From the first line to the last, output the data exactly as it stands, minus its pictures.
——————————
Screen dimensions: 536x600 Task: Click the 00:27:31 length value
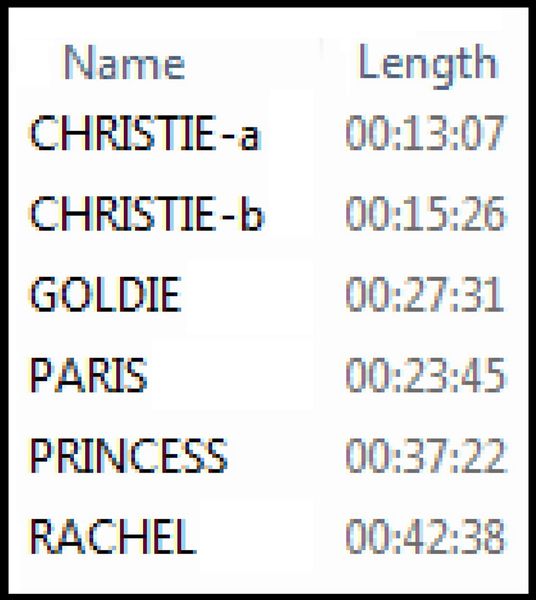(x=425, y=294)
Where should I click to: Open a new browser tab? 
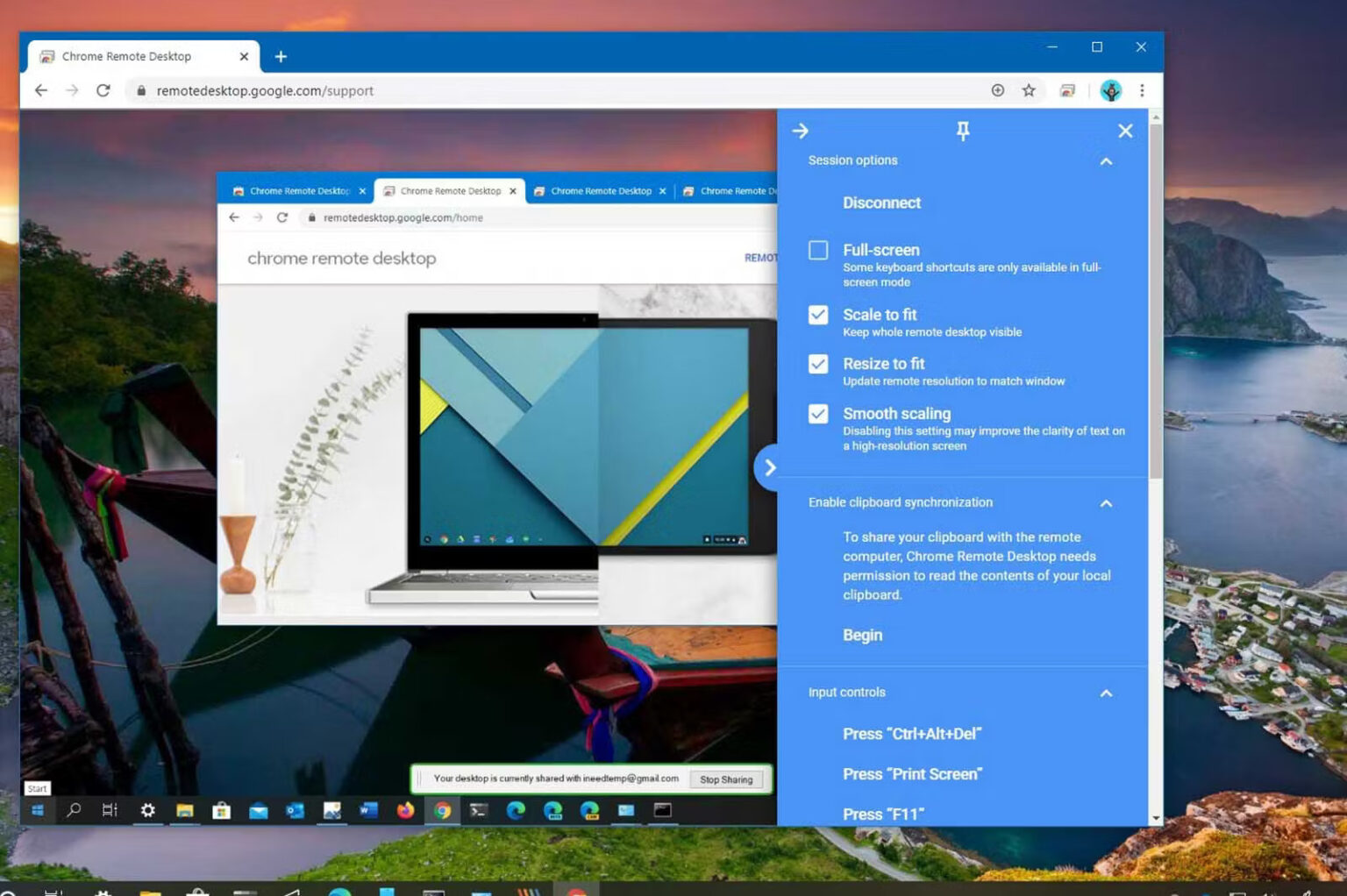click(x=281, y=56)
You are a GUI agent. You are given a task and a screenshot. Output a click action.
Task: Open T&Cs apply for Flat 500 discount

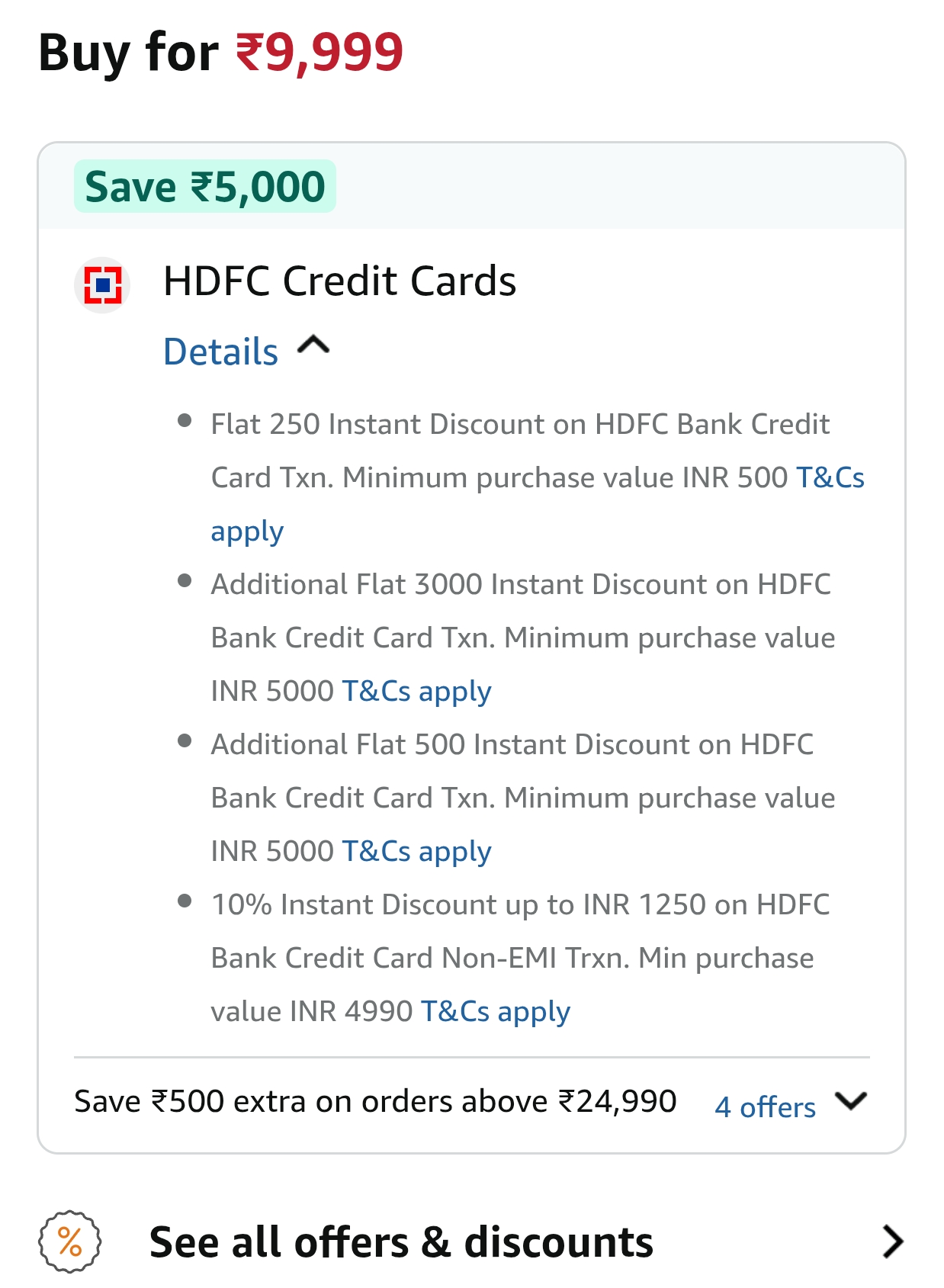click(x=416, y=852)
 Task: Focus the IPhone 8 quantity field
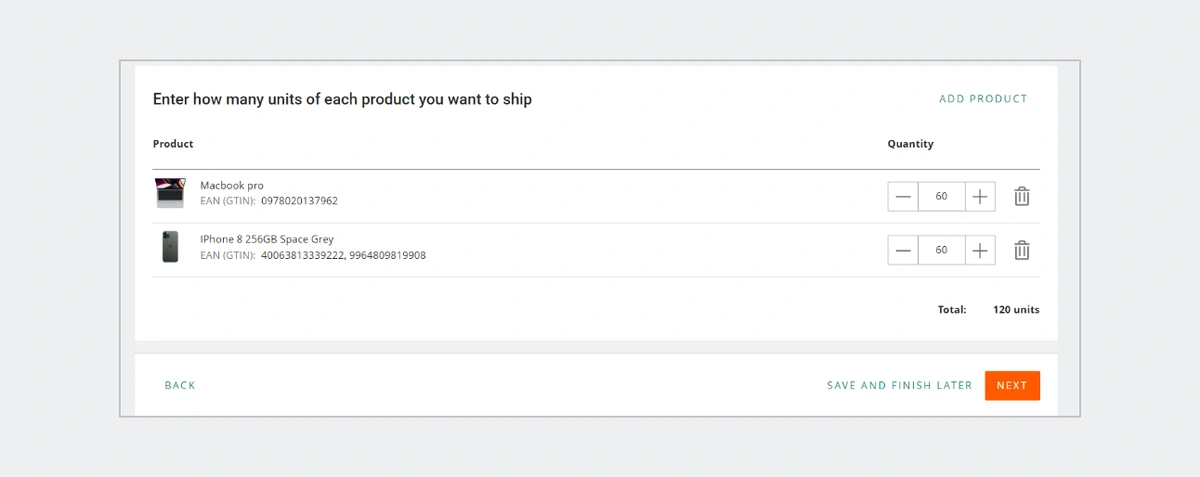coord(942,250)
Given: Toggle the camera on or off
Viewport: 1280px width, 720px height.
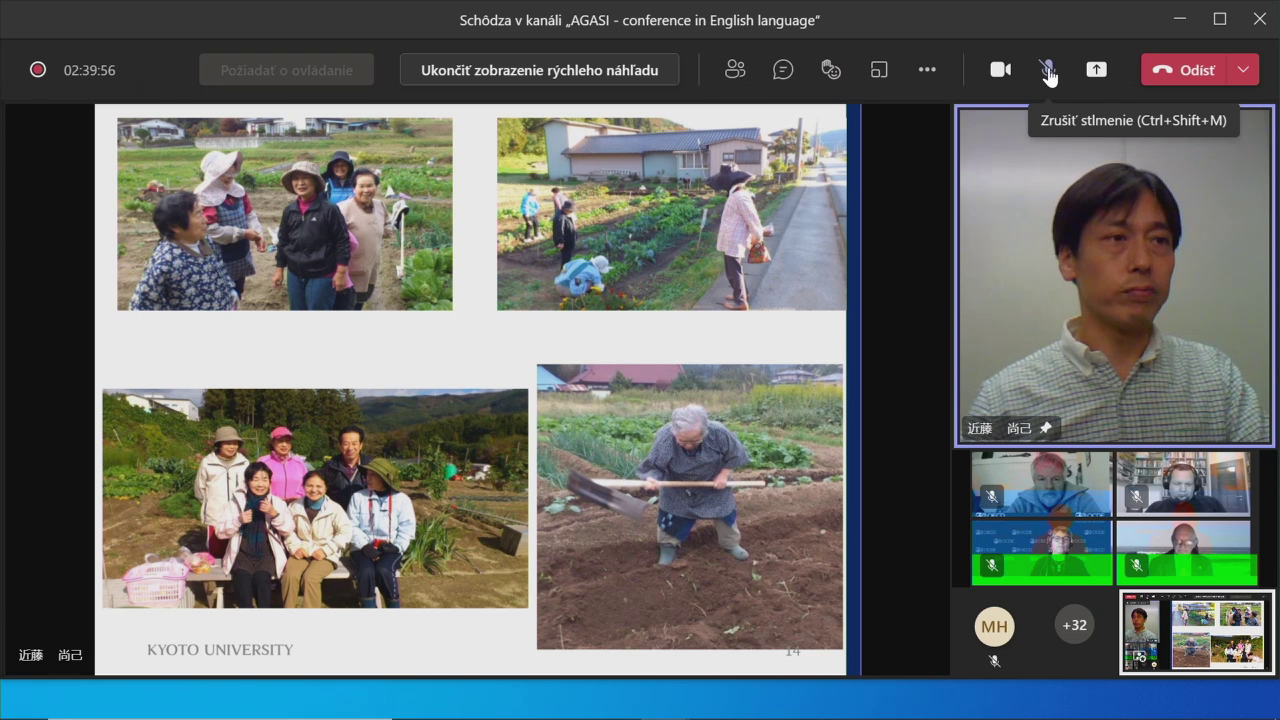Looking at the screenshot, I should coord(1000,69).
——————————
=== Output ===
Screen dimensions: 536x600 Task: Click the 00:27:31 length value
(x=425, y=294)
Where should I click to: Open a new browser tab? 
click(x=281, y=56)
You are a GUI agent. You are given a task and a screenshot. Output a click action.
Task: Open T&Cs apply for Flat 500 discount

click(x=416, y=852)
 Task: Focus the IPhone 8 quantity field
coord(942,250)
Given: Toggle the camera on or off
Viewport: 1280px width, 720px height.
Looking at the screenshot, I should coord(1000,69).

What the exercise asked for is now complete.